You are viewing a plain text version of this content. The canonical link for it is here.
Posted to dev@pulsar.apache.org by Michael Marshall <mm...@apache.org> on 2022/04/14 17:26:49 UTC

Pulsar Community Meeting Notes 2022/04/14, (8:30 AM PST)

Hi Pulsar Community,

Below are the meeting notes from today's community meeting.

Disclaimer: I am the primary author of these notes. I took the notes
while participating in the meeting discussions. It is possible that I
missed or misunderstood information. If something is misattributed or
misrepresented, please send a correction to this list and consider
updating the Google doc.

Source google doc:
https://docs.google.com/document/d/19dXkVXeU2q_nHmkG8zURjKnYlvD96TbKf5KjYyASsOE

Thanks,
Michael

2022/04/14, (8:30 AM PST)
-   Attendees:
-   Matteo Merli
-   Enrico Olivelli
-   Andrey Yegorov
-   Michael Marshall
-   Dave Fisher
-   Lari Hotari
-   Massimiliano Mirelli
-   Chris Bartholomew
-   Hang Chen
-   Aaron Williams
-   Nicolò Boschi
-   Leolinchen
-   Penghui Li

-   Discussions

-   Enrico: 2.10 release process. Took a while. Do we want to talk
about this? For 2.11, we should try to apply the new process. Matteo:
3 months from now we can release 2.11, we’ll create the branch in 2
months. Matteo plans to set a date (by discussion on the mailing list)
and wants more scrutiny on the mailing list. Dave: we should slow down
cherry picking to 2.8 and 2.9, as well. Enrico: we are finding many
fixes though, and for example, 2.8 has many users and many bug fixes.
The cherry picked commits are all bug fixes. Michael: we should add
some documentation about this to help new committers. Matteo: this
documentation would help inform contributors too. Dave: where should
we put this? Website? Matteo: we could also put it in the PR template.

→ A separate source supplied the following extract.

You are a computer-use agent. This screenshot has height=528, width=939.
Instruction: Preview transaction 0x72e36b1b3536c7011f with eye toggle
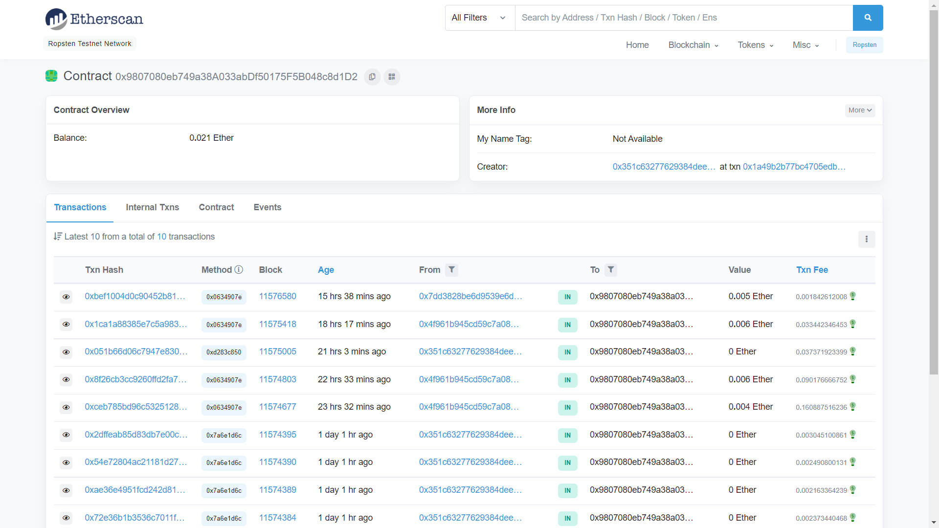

-   Michael: is 2.7.5 the last 2.7 release? Matteo: could keep it open
for security bug fixes, like log4shell type fixes. Lari: 2.7.5 rc 1
has test failures, so we’ll need an rc 2. The tests that are failing
on 2.7.5 are passing on 2.7.4. Matteo: thinking through LTS and the
cost of users to do the upgrades. There is a tension between shipping
new features and how frequently users have to upgrade. One issue: the
upgrade/downgrade compatibility is only guaranteed for one minor
version. An LTS could help to support those users without adding
features. We could offer guarantees from one LTS to the next LTS. We’d
define support so users could stick with a version without worrying
about getting left behind. What if we did 3.0 and 4.0 and so on are
LTS, then 3.x is just for features? The guarantee then is that you can
go 3.x to 4.0. Dave: what about for current users using the 2.x
versions? Matteo: we can discuss how to deal with existing versions,
but we also need to figure out our preferred long term solution for
how to work in the future. Dave: I like the idea of guaranteeing
upgrade paths. Matteo: we could try to set a timeline for major
releases, not just for minor releases, e.g. every 2 years for a major
release. Discusses reasons for major releases and the nuance for how
we could use this. Dave: are bookkeeper upgrade and transactions the
major upgrade? Matteo: I didn’t have any feature in mind. I want to
give people an upgrade path and create clarity. Michael: clarifies
that you could upgrade from 3.0 to 4.0 then downgrade and it’d work.
Matteo: yes. Feature defaults won’t be able to change because of this.
Dave: relates well to creating a road map and telling people what is
coming. Enrico: creating a road map is very hard in open source. We
commit things that people contribute. In the ASF projects that I work,
contributions are hard to predict. Matteo: I agree it is hard to know.
These major releases would be loosely timed. For example, auto
partitioning is a major feature, but it is a bunch of work.
Unpredictability is bad for the users. Michael: and you don’t want to
create a hard upgrade path. Is it possible to use geo-replication (or
something like it) to migrate clusters to simplify upgrades? Matteo:
there was a green-blue deployment work in progress proposal to spin up
a new cluster to slow migrate producers and consumers to new cluster.
The coordination would be topic termination to switch new cluster. Not
sure that it is a general solution. Michael: how would breaking
changes work for the major version upgrade? Matteo: we would do a
compatibility layer. Also, the pulsar protocol hasn’t broken, and we
version the api in such a way that the broker/client determine if the
peer supports that feature.

-   PRs

-   Lari: Merged PR (https://github.com/apache/pulsar/pull/15067) to
fix ManagedCursorImpl’s mark delete update logic, but asked for
Matteo’s review. Lari plans to add more tests in the coming weeks to
catch regressions associated with the change.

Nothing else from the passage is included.